Handling missing values

One issue that we have to deal with in datasets for machine learning is how to handle missing values in the training set.

Let's visually identify where we have missing values in our feature set.

For that, we can make use of an equivalent of the missmap function in R, written by Tom Augspurger.

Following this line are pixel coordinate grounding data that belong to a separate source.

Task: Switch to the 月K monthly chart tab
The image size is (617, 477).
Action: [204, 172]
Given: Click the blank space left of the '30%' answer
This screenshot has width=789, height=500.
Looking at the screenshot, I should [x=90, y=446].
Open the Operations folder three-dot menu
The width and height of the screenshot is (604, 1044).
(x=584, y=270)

The next graphic shows how much data is missing for the various features in an intuitively pleasing manner:

Handling missing values

For more information and the code used to generate this data, see the following: http://bit.ly/1C0a24U.

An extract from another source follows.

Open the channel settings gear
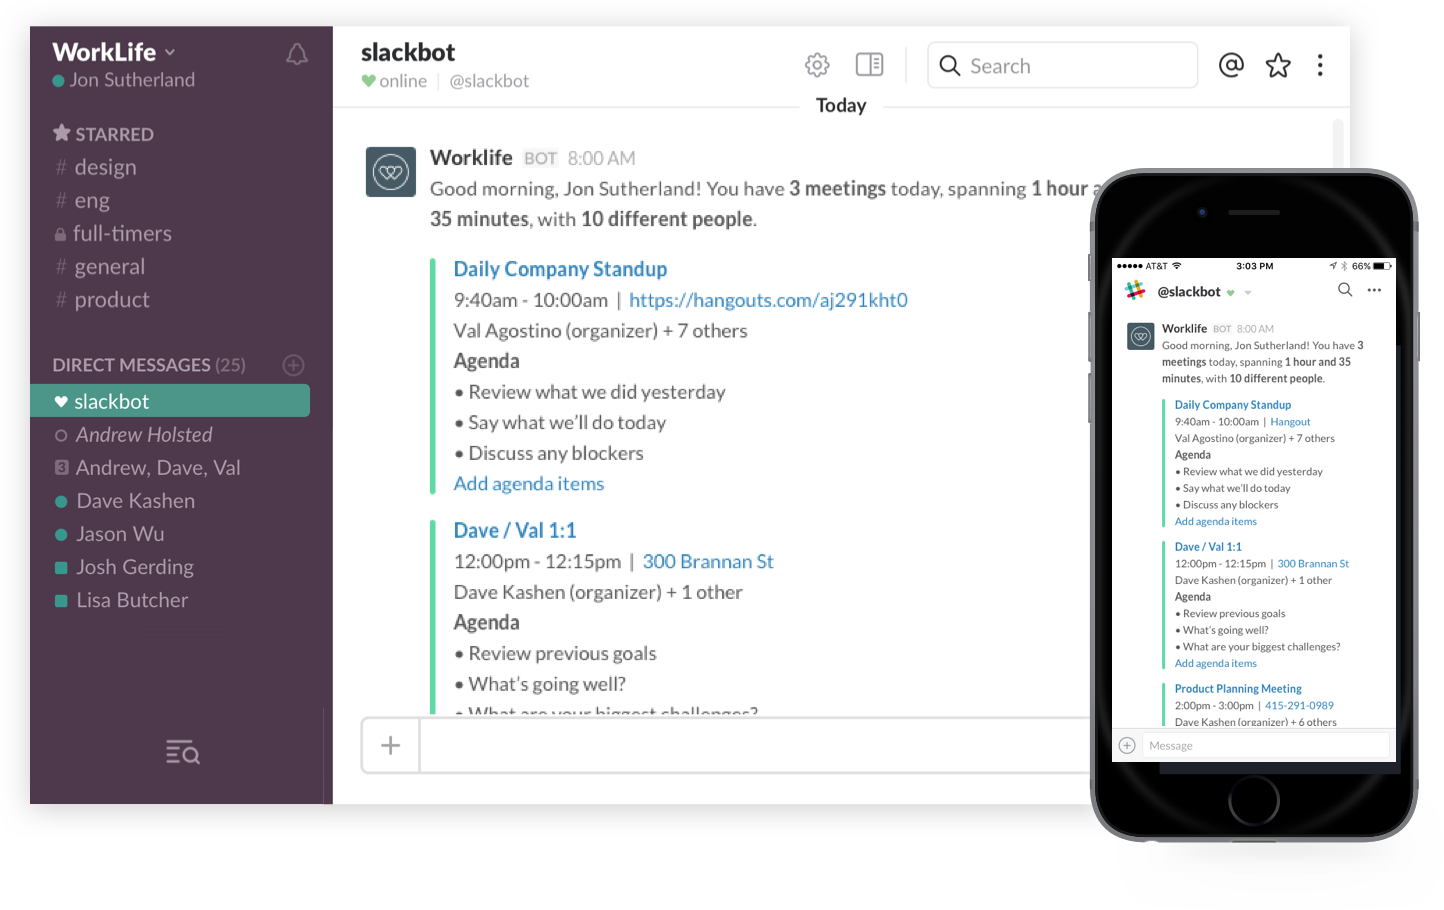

We can also calculate how much data is missing for each of the features:

In [83]: missing_perc=train_df.apply(lambda x: 100*(1-x.count().sum()/(1.0*len(x))))
In [85]: sorted_missing_perc=missing_perc.order(ascending=False)
         sorted_missing_perc
Out[85]: Cabin          77.104377
         Age            19.865320
         Embarked        0.224467
         Fare            0.000000
         Ticket          0.000000
         Parch           0.000000
         SibSp           0.000000
         Sex             0.000000
         Name            0.000000
         Pclass          0.000000
         Survived        0.000000
         PassengerId     0.000000
         dtype: float64

Thus, we can see that most of the Cabin data is missing (77%), while around 20% of the Age data is missing. We then decide to drop the Cabin data from our learning feature set as the data is too sparse to be of much use.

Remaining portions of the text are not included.